16 de Dezembro de 2003 às 00:00
Tudo aconteceu em Frankfurt, onde os dois fizeram escala para Basileia. Apesar do seleccionador voar de Lisboa e Baía ter viajado a partir o Porto, quis o destino que os dois se encontrassem no aeroporto daquela cidade alemã­ o seleccionador e o jogador do FC Porto cumprimentaram-se e trocaram as primeiras palavras.
“Cumprimentámo-nos, mas não falámos sobre a selecção nacional. Acabámos por falar sobre outras coisas e conhecemo-nos melhor agora. O normal entre duas pessoas que estiveram em contacto hoje pela primeira vez”, começou por revelar o guarda-redes português, após o final do jogo que opôs os Amigos de Ronaldo e os Amigos de Zidane , rendendo um milhão de euros para atribuir ao Programa das Nações Unidas para o Desenvolvimento.
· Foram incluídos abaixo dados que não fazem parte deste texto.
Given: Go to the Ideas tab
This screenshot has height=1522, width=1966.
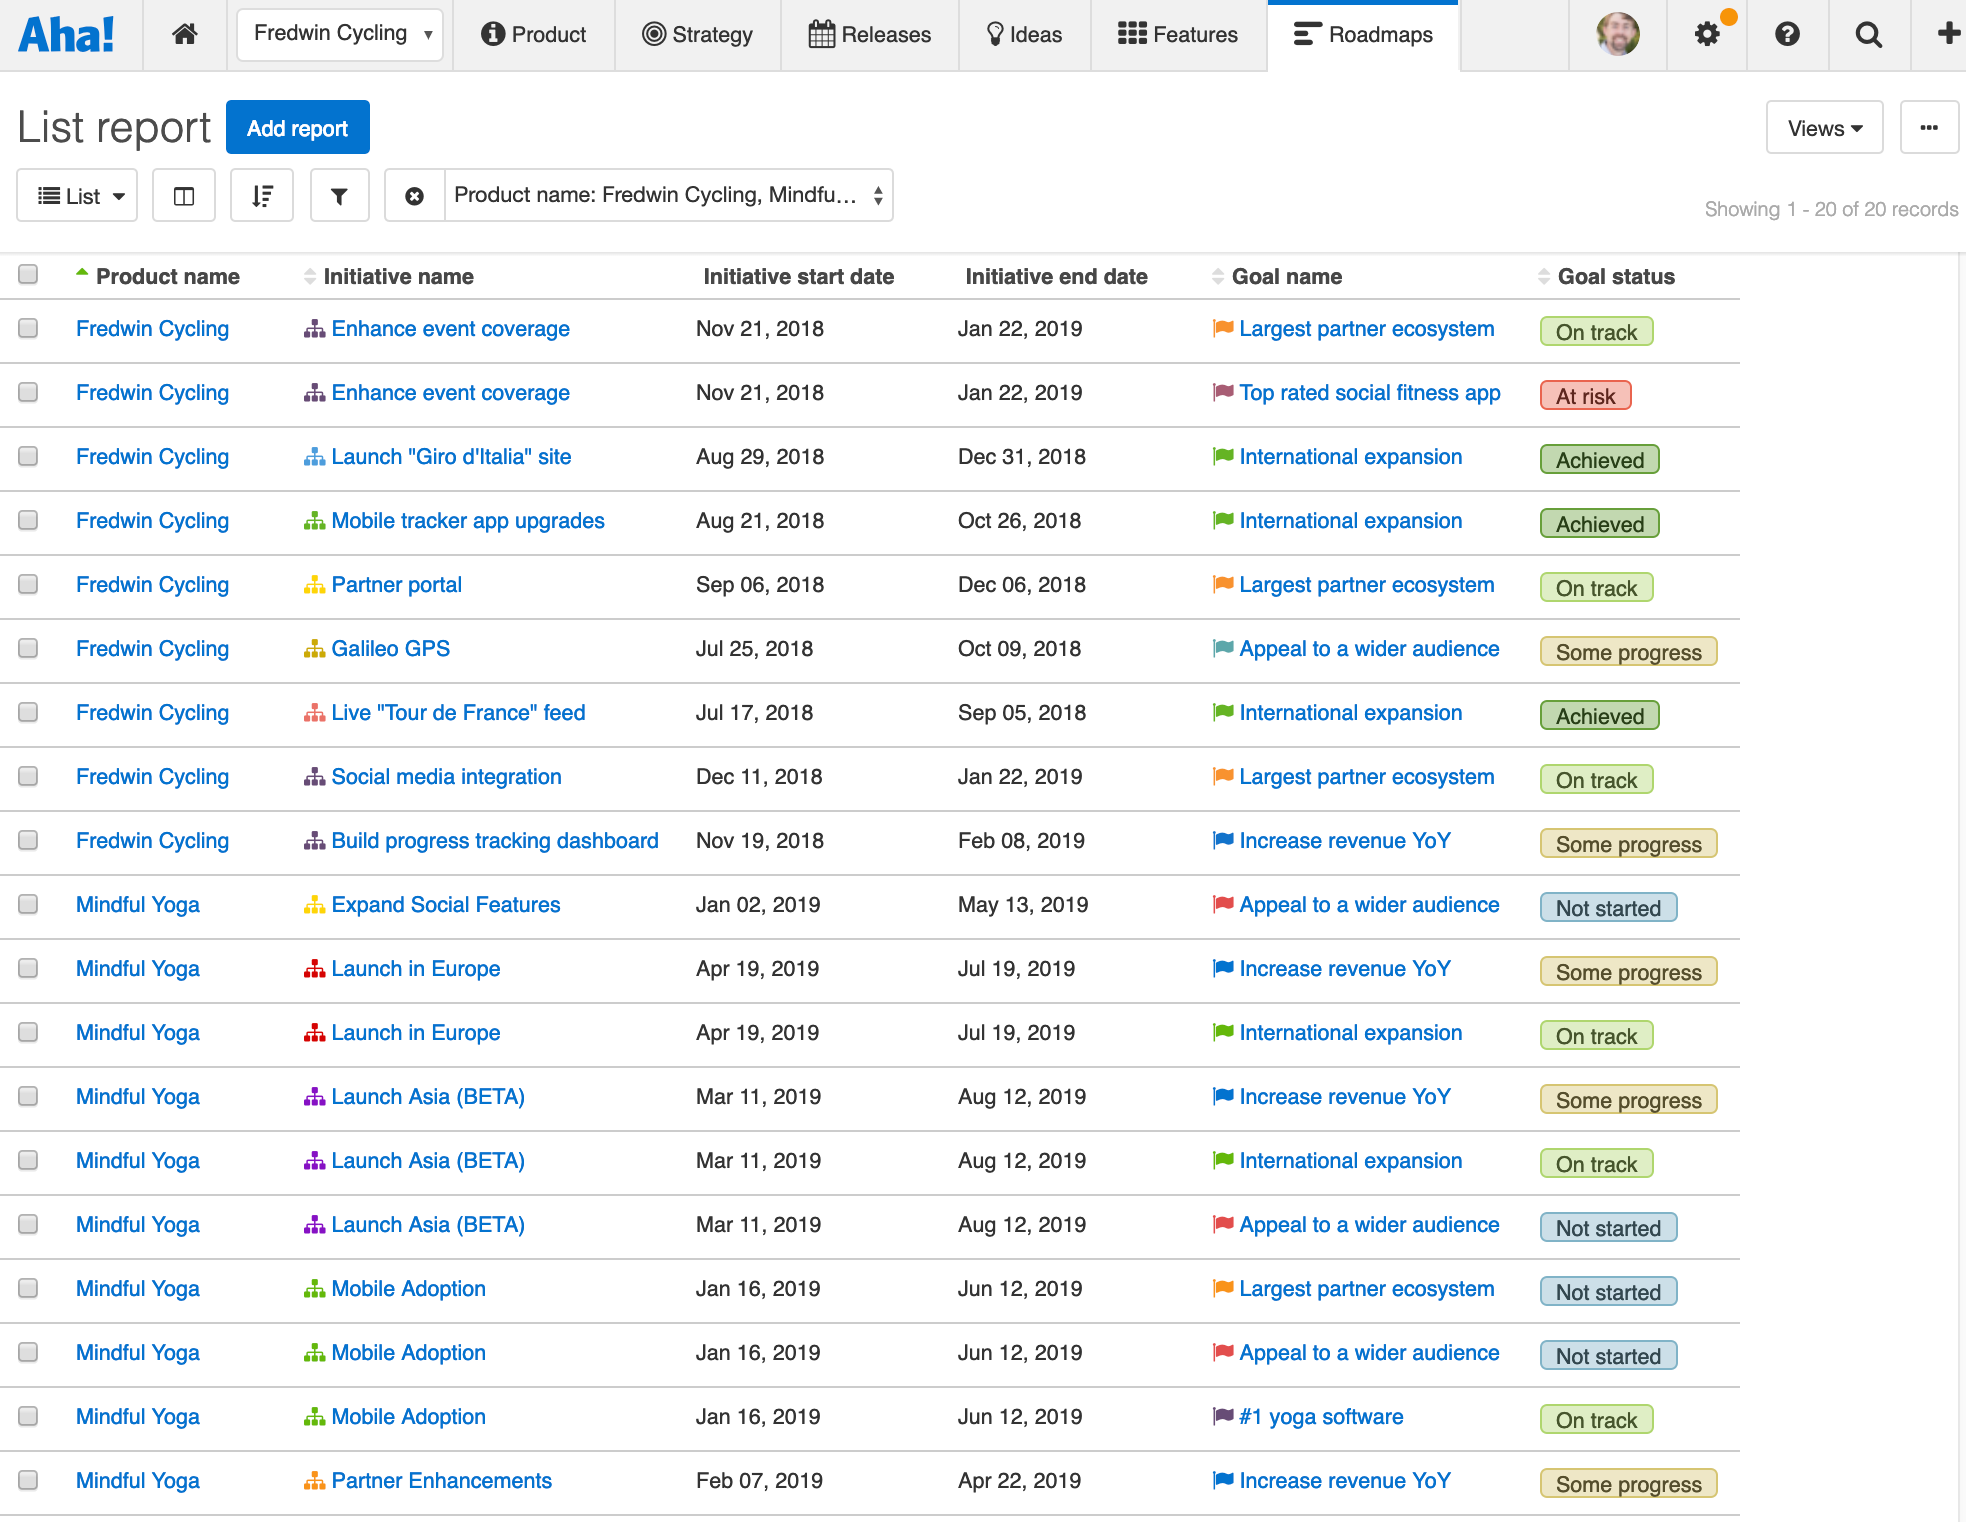Looking at the screenshot, I should click(1024, 34).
“Pelo que falámos, deu para ver que é uma pessoa afável e de bom trato”, prosseguiu Vítor Baía e, quando questionado sobre se gostaria de ver Scolari mais vezes, disparou: “Sim, é claro que gostaria de o ver mais vezes, mas não vivo obcecado com isso”. Apesar de ter sido preterido inúmeras vezes por Scolari, Baía revelou que ainda não perdeu a esperança de estar no Euro’2004. “Todos os jogadores têm a possibilidade de serem convocados e todos gostavam de lá estar”.
CONVERSA AMENA
O diálogo que os dois mantiveram, em pleno avião, como que, ‘fumando o cachimbo da paz’, naqueles que foram os primeiros contactos informais entre ambos. Não que ‘guerra’ alguma vez se tivesse instalado entre ambos, mas a polémica em torno da opinião do técnico existiu. Em Basileia, Scolari e Baía ficaram no mesmo hotel, ao lado dos convidados por Ronaldo e Zidane para o ‘Jogo contra a Pobreza’ e voltaram a conversar.
Um sinal de que a atmosfera em torno da polémica da não convocação do guarda-redes por parte de Scolari pode agora ficar mais leve, mas, quiçá, uma última esperança para Vítor Baía, que ainda sonha em estar no Euro’2004. Os próximos tempos o dirão. Certo é que, agora, o seleccionador não pode dizer que não o conhece... Mas também lhe assiste a opinião, justa ou injusta, de continuar a não convocar o guarda-redes do FC Porto.
ZIDANE, A ESTRELA MAIS BRILHANTE
O jogo era de festa e a causa nobre. Por isso, mais de 30 mil espectadores entusiastas encheram o ‘St. Jakobs Stadium’ (Suíça) e tiveram a oportunidade ver as principais ‘estrelas’ do futebol mundial. Golos não faltaram e a festa foi bonita, num jogo que rendeu um milhão de euros ao Programa das Nações Unidas para o Desenvolvimento, que visa ajudar os 60 países mais pobres do Mundo.
Zidane, que horas antes tinha recebido a ‘Bola de Ouro’, troféu da FIFA, esteve em destaque ao marcar dois golos, contribuindo ainda mais para a festa. Quando foi substituído no início da segunda parte, recebeu a maior ovação da noite. O jogo terminou com uma vitória 4-3 para os Amigos de Ronaldo, que já prometeu mais realizações deste género: “Eventos destes deviam realizar-se mais vezes. Talvez no próximo ano, em Itália, Vamos esperar...”.